Real-time consultation AI. From patient complaint to treatment plan in one session.

Role

Tech Lead & Senior Product Designer

Timeline

2024 — Present

Team

Solo designer, engineering, clinical team

Platform

Web app (clinician-facing)

Cover image — Hazel AI consultation interface

The Problem

Doctors were drowning in documentation.

Primary care consultations are cognitively demanding. A doctor must listen to a patient, ask follow-up questions, recall relevant medical history, cross-reference diagnostics, form a diagnosis, and document everything, all at once.

The documentation burden alone consumes a significant portion of each consultation. Doctors type notes while patients are still talking, which fragments attention and reduces the quality of the interaction. After the appointment, they often spend additional time completing records they could not finish in the room.

The goal was to give doctors the mental space to focus entirely on the patient. Let the system handle the structured output.

The cognitive load of a primary care consultation

The Approach

Listen first. Structure later.

Hazel AI listens during the consultation and transcribes in real time. The interface had to feel nearly invisible while the session was active, present enough to confirm it was working, unobtrusive enough not to distract the doctor or unsettle the patient.

The system cross-references the patient's medical history and any diagnostic results already in Olewerk as it listens. When the consultation ends, it generates a structured clinical summary and presents it to the doctor for review before producing a treatment plan.

The three states: listening, generating, reviewing

The handoff moment was the most critical design decision. This is where the doctor reasserts authority and the AI's output becomes clinical record. The approve action had to feel deliberate, not accidental. The summary had to be scannable, not overwhelming. Every field had to be editable so the doctor could correct the AI without friction.
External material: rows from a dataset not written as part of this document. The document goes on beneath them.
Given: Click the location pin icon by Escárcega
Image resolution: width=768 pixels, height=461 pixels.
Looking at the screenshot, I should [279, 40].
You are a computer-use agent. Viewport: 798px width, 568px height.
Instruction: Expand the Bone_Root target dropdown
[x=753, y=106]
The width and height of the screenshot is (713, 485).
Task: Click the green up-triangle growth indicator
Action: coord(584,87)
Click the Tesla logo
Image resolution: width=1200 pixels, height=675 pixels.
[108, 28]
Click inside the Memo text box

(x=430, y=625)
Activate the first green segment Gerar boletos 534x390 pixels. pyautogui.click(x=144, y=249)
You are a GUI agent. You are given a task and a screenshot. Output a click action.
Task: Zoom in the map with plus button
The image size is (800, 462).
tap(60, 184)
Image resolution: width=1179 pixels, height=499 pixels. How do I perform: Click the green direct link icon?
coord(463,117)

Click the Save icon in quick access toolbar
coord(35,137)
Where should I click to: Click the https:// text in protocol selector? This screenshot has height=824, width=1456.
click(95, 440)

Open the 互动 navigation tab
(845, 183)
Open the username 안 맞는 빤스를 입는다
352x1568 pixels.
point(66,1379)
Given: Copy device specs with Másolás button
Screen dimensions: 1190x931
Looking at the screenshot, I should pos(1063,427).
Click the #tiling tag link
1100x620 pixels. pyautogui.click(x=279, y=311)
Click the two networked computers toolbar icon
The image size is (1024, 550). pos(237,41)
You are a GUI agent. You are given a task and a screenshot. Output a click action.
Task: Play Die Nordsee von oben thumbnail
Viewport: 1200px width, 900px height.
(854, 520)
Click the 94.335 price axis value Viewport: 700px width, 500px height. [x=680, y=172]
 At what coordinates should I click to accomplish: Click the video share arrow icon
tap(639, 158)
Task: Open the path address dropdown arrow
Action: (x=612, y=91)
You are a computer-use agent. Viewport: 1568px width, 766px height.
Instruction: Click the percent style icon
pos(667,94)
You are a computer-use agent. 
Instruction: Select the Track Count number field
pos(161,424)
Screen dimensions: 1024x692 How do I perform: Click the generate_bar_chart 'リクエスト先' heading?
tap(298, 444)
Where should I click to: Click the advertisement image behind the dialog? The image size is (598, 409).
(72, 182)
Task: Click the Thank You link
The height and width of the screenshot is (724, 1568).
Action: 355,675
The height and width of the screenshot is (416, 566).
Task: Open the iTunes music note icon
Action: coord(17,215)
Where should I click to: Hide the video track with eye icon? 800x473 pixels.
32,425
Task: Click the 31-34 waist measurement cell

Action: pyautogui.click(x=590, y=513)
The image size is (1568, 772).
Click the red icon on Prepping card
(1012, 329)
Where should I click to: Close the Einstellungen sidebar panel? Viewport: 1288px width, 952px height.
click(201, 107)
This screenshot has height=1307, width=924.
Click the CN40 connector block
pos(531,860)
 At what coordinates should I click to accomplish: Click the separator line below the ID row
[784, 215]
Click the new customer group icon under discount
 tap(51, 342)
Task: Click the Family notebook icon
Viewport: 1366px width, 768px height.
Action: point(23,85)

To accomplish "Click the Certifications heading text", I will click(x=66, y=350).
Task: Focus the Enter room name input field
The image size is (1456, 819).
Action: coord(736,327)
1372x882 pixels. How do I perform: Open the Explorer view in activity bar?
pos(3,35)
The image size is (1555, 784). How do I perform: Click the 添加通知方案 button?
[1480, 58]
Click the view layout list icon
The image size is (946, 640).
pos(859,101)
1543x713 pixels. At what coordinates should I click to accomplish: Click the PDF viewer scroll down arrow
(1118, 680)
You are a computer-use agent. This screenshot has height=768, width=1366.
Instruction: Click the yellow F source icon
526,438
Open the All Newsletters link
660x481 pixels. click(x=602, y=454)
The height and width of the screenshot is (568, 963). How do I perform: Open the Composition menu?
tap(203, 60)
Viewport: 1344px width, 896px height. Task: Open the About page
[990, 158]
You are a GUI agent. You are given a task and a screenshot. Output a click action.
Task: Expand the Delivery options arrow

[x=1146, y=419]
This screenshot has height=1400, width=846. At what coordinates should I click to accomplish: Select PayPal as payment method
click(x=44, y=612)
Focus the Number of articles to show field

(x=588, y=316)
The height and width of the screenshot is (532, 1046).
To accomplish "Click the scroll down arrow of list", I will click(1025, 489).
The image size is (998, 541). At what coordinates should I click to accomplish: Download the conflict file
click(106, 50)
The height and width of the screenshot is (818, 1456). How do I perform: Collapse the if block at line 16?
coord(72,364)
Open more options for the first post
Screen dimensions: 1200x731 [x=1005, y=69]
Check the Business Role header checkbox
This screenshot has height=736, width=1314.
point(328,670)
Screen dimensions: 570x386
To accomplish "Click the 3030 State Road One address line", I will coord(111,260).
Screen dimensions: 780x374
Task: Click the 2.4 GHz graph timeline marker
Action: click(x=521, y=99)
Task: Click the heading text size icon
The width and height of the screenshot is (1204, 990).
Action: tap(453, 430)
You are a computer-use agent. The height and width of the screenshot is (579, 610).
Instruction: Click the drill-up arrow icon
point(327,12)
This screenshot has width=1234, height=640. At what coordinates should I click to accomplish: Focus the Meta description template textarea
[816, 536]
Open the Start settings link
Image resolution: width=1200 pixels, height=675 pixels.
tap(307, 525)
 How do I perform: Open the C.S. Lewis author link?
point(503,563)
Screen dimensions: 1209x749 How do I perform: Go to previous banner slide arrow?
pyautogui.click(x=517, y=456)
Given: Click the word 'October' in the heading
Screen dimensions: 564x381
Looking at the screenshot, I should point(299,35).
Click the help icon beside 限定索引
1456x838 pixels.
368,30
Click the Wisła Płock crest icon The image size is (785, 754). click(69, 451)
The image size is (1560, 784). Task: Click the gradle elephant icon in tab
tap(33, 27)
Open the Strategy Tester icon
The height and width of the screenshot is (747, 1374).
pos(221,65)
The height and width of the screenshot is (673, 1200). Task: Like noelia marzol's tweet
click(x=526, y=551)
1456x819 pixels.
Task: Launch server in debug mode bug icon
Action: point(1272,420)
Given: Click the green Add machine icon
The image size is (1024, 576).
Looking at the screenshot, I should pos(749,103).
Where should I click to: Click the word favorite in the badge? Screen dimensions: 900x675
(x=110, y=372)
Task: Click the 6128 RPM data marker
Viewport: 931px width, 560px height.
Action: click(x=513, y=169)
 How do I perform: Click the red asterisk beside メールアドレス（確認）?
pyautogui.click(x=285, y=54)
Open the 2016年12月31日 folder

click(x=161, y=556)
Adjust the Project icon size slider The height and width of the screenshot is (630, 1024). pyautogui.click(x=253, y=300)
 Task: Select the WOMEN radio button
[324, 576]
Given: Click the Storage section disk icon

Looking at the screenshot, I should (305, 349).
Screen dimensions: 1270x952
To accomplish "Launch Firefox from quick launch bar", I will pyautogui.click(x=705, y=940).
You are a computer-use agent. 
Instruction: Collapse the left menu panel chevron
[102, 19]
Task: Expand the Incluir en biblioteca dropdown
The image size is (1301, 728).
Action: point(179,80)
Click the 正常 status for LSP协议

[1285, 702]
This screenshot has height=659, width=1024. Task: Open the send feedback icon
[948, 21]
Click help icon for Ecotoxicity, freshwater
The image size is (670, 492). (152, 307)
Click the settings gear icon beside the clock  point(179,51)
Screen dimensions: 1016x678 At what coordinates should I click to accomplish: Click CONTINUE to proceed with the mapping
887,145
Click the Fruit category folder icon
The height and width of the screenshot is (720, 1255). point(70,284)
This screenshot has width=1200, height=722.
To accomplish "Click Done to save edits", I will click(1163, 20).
Designing that handoff clearly and confidently was what determined whether pilot users trusted the tool or abandoned it.

Summary review screen

Treatment plan approval state

Outcomes

Less time writing. More time with patients.

Live

With pilot users across BeaconHealth primary care

Significant

Reduction in post-consultation documentation time

More time

Spent on patient interaction per session

Hours saved

Per doctor per week on record-keeping

Hazel AI in use during a primary care consultation

Reflection

What this project taught me.

The hardest part of designing ambient AI tools is making the interface trustworthy during the moments it is invisible. Doctors needed to know Hazel was listening accurately without that awareness becoming a distraction.

Designing the listening state, subtle enough not to intrude, clear enough to confirm it was working, was a problem I had not encountered before. It changed how I think about AI presence in UX: sometimes the best interface is the one you barely notice is there.